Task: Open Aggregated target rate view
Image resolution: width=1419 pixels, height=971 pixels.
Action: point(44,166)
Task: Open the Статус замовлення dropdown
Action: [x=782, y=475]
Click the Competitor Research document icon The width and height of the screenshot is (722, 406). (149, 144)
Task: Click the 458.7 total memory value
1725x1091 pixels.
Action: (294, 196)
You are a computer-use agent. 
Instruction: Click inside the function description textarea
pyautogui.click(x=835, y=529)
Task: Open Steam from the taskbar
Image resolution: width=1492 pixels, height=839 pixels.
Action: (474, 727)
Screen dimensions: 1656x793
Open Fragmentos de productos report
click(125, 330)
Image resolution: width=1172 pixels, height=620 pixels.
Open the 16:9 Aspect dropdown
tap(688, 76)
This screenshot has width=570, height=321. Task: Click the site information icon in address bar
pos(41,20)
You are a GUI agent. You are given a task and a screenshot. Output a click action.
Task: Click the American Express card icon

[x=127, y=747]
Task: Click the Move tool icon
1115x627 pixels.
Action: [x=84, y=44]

——

• Problem requirements: All entries above must be reproduced without a single change.

• Solved exercise:
Task: Open Aggregated target rate view
Image resolution: width=1419 pixels, height=971 pixels.
Action: point(44,166)
Task: Open the Статус замовлення dropdown
Action: [x=782, y=475]
Click the Competitor Research document icon The width and height of the screenshot is (722, 406). (149, 144)
Task: Click the 458.7 total memory value
1725x1091 pixels.
Action: (294, 196)
You are a computer-use agent. 
Instruction: Click inside the function description textarea
pyautogui.click(x=835, y=529)
Task: Open Steam from the taskbar
Image resolution: width=1492 pixels, height=839 pixels.
Action: (474, 727)
Screen dimensions: 1656x793
Open Fragmentos de productos report
click(125, 330)
Image resolution: width=1172 pixels, height=620 pixels.
Open the 16:9 Aspect dropdown
tap(688, 76)
This screenshot has width=570, height=321. Task: Click the site information icon in address bar
pos(41,20)
You are a GUI agent. You are given a task and a screenshot. Output a click action.
Task: Click the American Express card icon

[x=127, y=747]
Task: Click the Move tool icon
1115x627 pixels.
Action: [x=84, y=44]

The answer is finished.